How to Apply Triggers
Map Them - Decide which triggers that best apply to your product
Build Triggers, Not Features - Only add complexity that triggers behavior, don't hide the triggers behind complex rules or stories. People generally won't spend a lot of time trying to learn your game.
Test and Re-Test - Consistently monitor to ensure your product activates the triggers.

I know, I know...we all thought video games were just for killing time at work and half-hoping you didn't get caught and half-hoping you get caught and fired because you really ought to move on from your dead-end-video-game-playing-job anyways.

Turns out, in marketing, those pointless games might be your ticket to your next job.

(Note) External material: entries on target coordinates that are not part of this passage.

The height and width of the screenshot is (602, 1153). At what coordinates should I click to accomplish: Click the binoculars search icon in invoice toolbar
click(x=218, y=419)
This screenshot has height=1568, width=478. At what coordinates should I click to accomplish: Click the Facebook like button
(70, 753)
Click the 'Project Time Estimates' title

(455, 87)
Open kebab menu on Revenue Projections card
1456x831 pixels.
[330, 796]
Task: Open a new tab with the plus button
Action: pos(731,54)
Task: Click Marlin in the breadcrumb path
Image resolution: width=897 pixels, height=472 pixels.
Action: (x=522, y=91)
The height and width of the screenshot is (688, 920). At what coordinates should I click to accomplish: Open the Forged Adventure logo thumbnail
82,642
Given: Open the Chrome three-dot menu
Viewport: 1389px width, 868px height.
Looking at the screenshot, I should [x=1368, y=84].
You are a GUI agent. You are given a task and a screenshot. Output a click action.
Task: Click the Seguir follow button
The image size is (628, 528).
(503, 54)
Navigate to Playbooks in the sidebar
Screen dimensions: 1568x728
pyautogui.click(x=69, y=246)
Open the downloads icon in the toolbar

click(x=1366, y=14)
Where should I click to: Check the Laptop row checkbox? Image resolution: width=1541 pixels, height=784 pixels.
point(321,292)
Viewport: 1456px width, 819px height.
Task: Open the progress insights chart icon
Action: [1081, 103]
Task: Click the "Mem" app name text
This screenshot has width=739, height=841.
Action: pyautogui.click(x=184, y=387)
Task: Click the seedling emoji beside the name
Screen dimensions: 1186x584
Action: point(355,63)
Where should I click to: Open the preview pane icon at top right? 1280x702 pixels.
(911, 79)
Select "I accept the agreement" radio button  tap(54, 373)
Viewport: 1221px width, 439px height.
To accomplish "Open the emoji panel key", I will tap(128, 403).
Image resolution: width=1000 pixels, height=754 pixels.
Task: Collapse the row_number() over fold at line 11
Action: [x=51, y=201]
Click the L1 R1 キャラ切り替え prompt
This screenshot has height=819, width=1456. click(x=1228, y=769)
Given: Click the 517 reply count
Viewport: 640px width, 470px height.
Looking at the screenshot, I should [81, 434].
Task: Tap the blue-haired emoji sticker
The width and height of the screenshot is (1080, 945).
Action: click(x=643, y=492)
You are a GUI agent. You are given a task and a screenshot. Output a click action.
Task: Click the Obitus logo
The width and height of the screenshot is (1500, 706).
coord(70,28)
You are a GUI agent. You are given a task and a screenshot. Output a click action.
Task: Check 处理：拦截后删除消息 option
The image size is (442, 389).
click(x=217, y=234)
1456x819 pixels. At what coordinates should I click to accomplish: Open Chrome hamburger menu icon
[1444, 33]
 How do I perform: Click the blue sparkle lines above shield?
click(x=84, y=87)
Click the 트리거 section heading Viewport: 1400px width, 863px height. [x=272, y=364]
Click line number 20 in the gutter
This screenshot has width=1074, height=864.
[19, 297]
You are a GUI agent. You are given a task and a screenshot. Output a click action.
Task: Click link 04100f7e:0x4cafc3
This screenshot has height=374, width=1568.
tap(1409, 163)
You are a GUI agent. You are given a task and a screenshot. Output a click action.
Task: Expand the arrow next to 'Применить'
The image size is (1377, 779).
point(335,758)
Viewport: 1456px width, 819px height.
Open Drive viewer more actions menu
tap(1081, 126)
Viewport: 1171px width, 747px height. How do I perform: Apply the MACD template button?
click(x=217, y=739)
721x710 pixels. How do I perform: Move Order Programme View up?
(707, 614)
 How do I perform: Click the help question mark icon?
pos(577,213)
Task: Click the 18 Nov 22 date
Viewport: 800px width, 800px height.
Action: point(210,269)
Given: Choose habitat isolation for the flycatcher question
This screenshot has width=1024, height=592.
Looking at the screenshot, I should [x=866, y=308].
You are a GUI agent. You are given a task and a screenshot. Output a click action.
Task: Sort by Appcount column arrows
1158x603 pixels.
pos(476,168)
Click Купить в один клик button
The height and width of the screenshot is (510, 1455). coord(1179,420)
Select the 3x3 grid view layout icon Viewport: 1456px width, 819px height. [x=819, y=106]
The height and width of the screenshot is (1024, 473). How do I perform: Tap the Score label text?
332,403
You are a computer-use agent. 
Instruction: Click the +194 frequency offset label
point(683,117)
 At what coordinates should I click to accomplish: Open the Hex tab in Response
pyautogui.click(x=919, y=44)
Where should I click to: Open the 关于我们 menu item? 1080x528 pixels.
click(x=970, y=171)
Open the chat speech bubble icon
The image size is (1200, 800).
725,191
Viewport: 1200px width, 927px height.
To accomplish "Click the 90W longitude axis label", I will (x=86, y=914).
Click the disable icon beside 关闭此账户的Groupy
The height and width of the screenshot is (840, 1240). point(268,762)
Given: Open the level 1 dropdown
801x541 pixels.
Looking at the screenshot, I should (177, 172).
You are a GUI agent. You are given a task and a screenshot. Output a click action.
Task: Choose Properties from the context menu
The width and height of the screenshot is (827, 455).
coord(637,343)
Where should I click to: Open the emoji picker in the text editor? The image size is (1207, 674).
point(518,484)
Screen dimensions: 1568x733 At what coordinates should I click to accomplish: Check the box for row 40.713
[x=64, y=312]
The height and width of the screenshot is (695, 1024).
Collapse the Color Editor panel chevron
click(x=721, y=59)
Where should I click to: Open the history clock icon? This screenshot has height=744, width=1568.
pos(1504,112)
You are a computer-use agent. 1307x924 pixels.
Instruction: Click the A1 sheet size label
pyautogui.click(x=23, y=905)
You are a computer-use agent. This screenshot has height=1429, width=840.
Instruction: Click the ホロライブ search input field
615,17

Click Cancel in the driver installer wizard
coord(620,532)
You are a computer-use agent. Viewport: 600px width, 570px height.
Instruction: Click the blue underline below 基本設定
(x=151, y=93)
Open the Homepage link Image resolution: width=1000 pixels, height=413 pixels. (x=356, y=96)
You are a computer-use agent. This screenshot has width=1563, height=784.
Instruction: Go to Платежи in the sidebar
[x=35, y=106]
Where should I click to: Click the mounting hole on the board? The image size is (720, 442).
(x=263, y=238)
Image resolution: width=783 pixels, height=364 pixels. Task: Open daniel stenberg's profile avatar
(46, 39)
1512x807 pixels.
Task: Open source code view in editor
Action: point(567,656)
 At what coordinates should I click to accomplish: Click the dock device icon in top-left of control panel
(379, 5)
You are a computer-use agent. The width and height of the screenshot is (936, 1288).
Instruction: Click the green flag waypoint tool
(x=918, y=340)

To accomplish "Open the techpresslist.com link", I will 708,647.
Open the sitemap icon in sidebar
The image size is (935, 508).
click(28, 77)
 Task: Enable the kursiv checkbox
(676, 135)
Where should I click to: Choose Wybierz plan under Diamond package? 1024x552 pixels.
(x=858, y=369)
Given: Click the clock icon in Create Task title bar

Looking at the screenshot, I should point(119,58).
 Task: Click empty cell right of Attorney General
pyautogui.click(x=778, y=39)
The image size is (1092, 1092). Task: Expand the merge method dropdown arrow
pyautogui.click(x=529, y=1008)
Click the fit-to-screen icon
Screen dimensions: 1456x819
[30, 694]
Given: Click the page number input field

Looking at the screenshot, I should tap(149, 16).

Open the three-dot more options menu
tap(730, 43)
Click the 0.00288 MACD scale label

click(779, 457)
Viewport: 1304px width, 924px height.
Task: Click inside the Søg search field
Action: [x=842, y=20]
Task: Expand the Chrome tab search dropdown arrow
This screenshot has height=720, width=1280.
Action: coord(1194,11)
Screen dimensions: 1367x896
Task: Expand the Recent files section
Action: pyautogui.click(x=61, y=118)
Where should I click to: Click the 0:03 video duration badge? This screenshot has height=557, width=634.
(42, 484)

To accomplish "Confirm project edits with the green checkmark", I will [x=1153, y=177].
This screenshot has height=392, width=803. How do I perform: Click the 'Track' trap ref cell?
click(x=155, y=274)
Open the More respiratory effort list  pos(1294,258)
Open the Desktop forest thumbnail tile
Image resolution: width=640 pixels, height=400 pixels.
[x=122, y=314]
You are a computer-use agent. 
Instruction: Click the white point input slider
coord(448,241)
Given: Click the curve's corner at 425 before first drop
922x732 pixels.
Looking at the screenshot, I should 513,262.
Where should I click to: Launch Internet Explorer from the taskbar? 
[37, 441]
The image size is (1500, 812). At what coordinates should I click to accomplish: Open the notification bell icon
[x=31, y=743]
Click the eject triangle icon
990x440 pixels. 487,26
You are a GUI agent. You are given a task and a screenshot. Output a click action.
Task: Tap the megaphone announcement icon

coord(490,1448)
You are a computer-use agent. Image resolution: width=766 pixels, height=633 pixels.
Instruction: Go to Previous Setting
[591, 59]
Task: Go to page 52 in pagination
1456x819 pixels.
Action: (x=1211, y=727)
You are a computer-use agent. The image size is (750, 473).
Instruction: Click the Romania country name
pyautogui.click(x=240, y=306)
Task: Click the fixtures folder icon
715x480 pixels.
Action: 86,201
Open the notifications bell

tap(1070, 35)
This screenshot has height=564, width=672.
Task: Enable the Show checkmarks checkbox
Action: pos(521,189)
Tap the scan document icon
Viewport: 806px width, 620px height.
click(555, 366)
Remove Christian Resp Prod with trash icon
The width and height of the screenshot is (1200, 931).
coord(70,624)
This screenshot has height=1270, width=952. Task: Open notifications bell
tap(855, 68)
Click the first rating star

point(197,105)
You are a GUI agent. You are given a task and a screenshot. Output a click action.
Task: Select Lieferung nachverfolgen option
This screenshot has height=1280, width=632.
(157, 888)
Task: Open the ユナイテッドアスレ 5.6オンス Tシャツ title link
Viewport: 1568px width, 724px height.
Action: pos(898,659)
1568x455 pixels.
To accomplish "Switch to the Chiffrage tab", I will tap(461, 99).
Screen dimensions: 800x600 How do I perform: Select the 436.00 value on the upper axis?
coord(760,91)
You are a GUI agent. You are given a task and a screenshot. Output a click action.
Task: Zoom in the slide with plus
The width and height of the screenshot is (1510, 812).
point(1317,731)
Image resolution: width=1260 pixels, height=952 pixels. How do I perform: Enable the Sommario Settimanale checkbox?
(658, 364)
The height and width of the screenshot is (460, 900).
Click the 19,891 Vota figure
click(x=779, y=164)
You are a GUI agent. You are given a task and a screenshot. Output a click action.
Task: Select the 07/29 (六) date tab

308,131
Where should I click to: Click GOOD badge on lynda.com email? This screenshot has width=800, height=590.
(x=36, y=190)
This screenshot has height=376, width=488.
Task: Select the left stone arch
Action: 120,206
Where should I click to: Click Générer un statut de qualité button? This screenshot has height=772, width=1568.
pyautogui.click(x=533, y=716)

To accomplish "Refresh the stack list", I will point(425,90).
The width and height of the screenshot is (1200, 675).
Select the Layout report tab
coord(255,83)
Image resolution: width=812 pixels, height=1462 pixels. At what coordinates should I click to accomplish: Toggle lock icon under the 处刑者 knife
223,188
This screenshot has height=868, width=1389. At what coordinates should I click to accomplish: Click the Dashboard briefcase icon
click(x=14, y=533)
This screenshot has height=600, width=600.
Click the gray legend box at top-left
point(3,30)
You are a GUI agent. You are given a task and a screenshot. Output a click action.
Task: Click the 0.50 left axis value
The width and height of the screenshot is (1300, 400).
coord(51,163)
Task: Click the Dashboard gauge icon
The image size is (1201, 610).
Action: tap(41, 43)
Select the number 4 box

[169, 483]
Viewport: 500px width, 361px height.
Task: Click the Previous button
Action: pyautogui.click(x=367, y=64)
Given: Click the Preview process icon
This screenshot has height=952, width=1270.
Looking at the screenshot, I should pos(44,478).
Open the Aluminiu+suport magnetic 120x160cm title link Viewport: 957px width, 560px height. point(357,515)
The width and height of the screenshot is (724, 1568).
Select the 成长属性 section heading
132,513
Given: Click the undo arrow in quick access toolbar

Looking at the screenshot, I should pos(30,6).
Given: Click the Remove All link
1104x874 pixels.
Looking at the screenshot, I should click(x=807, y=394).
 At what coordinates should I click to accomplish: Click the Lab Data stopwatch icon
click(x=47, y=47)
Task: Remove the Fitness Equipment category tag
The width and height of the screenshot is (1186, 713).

Any more insights into how websites are turning the web into one big video game? Any favorite sites that use innovative ways to draw customers in, and keep them coming back? Do share!

And...for those who didn't do the reading......
Chapter 10 - Product

Product - A bundle of benefits that satisfy the needs of a organizations or consumers, for which they are willing to pay for.

Creating Customer Value Online - 
- Customer Value = Benefits - Cost
So what creates value?
1. It encompasses the entire product experience: discovering, trying, buying, post-sale, 
2. It exists ENTIRELY in the MINDS of CUSTOMERS
3. It is tied to customer expectations.
4. Value exists at all price levels.

Product Benefits
- Attributes - What it is...color, taste, style, size, speed of service
- Branding - The intangible characteristics that differentiate a product from its competitors
- Support Services - Communicate! Be reachable, to the extent customers expect
- Labeling - Be identifiable, quickly. Reinforce trust, security, speed, whatever the customer is looking for
- Packaging - Make it look good.

Enhanced Product Development
- Customer Co-Design - Product customized for the customer.
- Electronic Input - Crowd sourcing, online reviews

Product Strategy
- Discontinuous Innovation - Brand new products that the world has never seen before. The first product in a new category.
- New Product Lines - A company decides to enter an existing market.